Que pensez-vous des actuelles retransmissions d’œuvres lyriques en « streaming » ?
Je ne pense que du bien des retransmissions en ligne (j’évite l’anglicisme horrible) car elles permettent aujourd’hui à notre public de continuer, bon an mal an, à vivre sa passion. Nous sommes des transmetteurs d’émotion, et l’émotion, tout au moins une partie, peut passer par l’écran. Je regrette seulement que ce système n’aide pas vraiment les artistes à gagner leur vie par d’éventuels droits reversés, somme toute moralement logiques, lors des nombreuses diffusions dont ils sont parties prenantes. On me dira que je prêche vénalement pour mon compte en banque ! Mais il n’y a pas que les grands rôles dont l’image hante les petits écrans lors de ces diffusions, et je connais malheureusement nombre de collègues, employés dans des dits « petits rôles », qu’un système plus équitable aiderait assez justement, en l’occurrence pendant la période terrible que nous traversons ! Par ailleurs, je revendique la création d’une AOC « live » en ce qui concerne nos métiers de scène, pour que ce qualificatif soit réservé au spectacle vu depuis la salle. Une diffusion peut être du direct, et formidable par ailleurs, mais « live », non. Le « live » c’est la vie, et la vie c’est dans les salles !

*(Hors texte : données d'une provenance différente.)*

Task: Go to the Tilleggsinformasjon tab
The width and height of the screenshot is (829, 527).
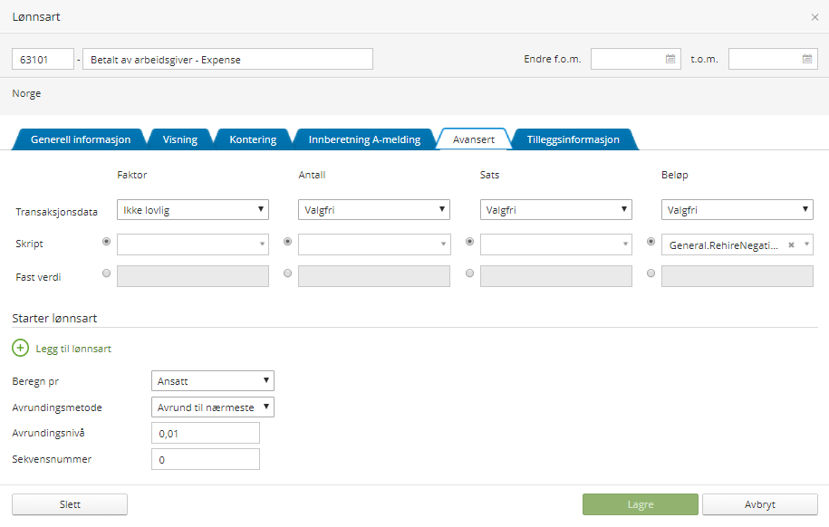Action: tap(574, 139)
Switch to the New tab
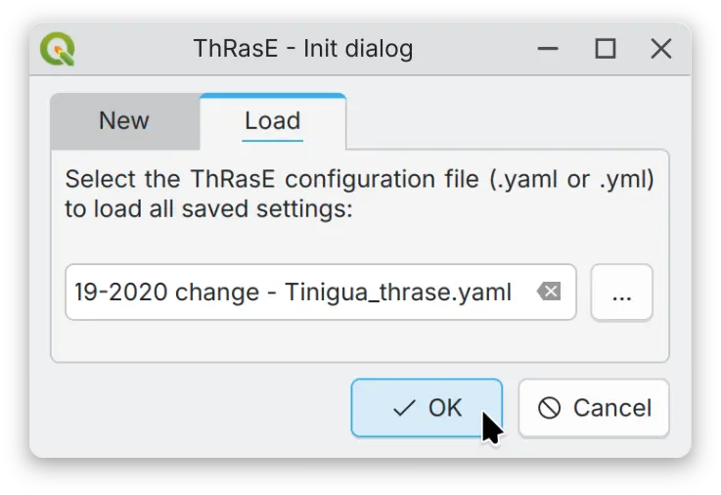This screenshot has width=721, height=495. coord(124,121)
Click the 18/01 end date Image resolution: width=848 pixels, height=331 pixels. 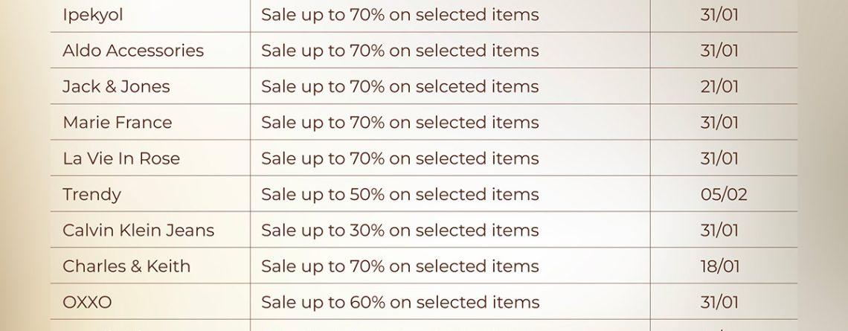(x=719, y=266)
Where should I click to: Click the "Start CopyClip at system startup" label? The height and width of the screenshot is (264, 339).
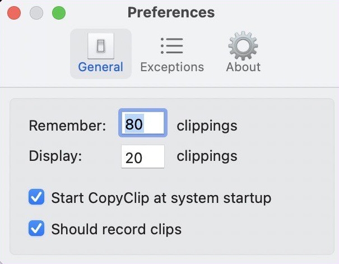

Si l'on vous proposait de réaliser un de vos rêves quel serait-il ?
Pour ce qui est de mes rêves, il y quelques mois je vous aurais répondu : mettre en scène Don Juan, Rigoletto, Traviata ou Tosca ! Mais j’échangerais volontiers ce rêve merveilleux, contre le fait que tous ceux du spectacle, dans le monde entier, retrouvent instantanément leur travail, leurs moyens de subsistance et d’expression, leur place dans la société qui, trop habituée sans doute à leur présence, n’a pas encore totalement réalisé à quel point ceux-là manquent à nos vies bien peu riantes.

Propos recueillis par Christian Jarniat

* Sortie le 5 février du CD « Verdi » chez Sony Classical
Ludovic Tézier sort son premier album solo qu’il dédie à l’œuvre de Giuseppe Verdi, et pour lequel il est accompagné par l’Orchestre du Teatro Comunale de Bologne dirigé par Frédéric Chaslin.